Affirming me

Today's Supreme decision (about which Dan has created a very exciting open thread) has raised the issue of affirmative action -- as, I imagine, will the Sonia Sotomayor hearings. I have mixed feelings about affirmative action, although generally in favor of it when there is not an outrageous insult to merit. I certainly don't think such measures amount to "reverse racism."

I thought, however, that I'd share my own experience with it in the field of philosophy. Philosophy is more like the sciences than the other humanities in that the field is still extremely male-dominated. And things aren't changing - I don't believe there is a higher percentage of female graduate students than professors (in my own department, I have just calculated, we have 17.9% female graduate students).
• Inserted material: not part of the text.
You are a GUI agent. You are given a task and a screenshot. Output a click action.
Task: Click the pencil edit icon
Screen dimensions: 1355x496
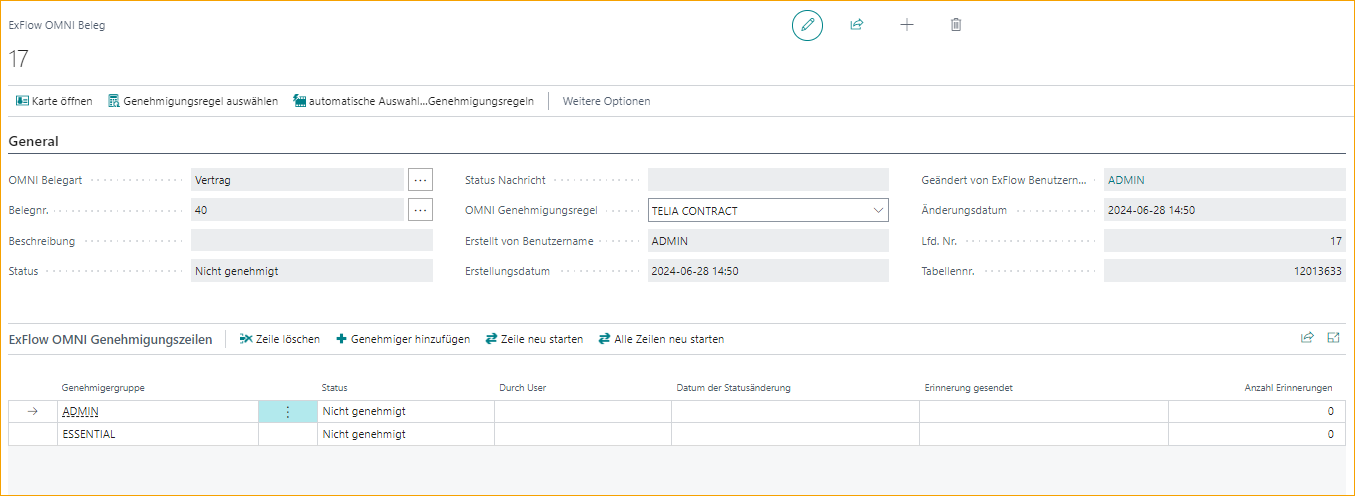pyautogui.click(x=807, y=25)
As few women as there are, there are far fewer blacks. I have met fewer than 10 black philosophy professors - seriously. There is an even smaller percentage of female undergraduates who major in philosophy at my university (a ginormous flagship state U), although blacks are majors in proportion to their attendance at the university.

In my department, female graduate students receive preference for teaching, on the theory that it encourages the female undergraduates. It is not explicitly stated, although it is generally understood, that female applicants for graduate school in philosophy are chosen if all else is equal with another candidate. When applying for tenure-track jobs, it is generally understood that as a female you are more likely to get an on-campus interview, but are not more likely to get an actual offer.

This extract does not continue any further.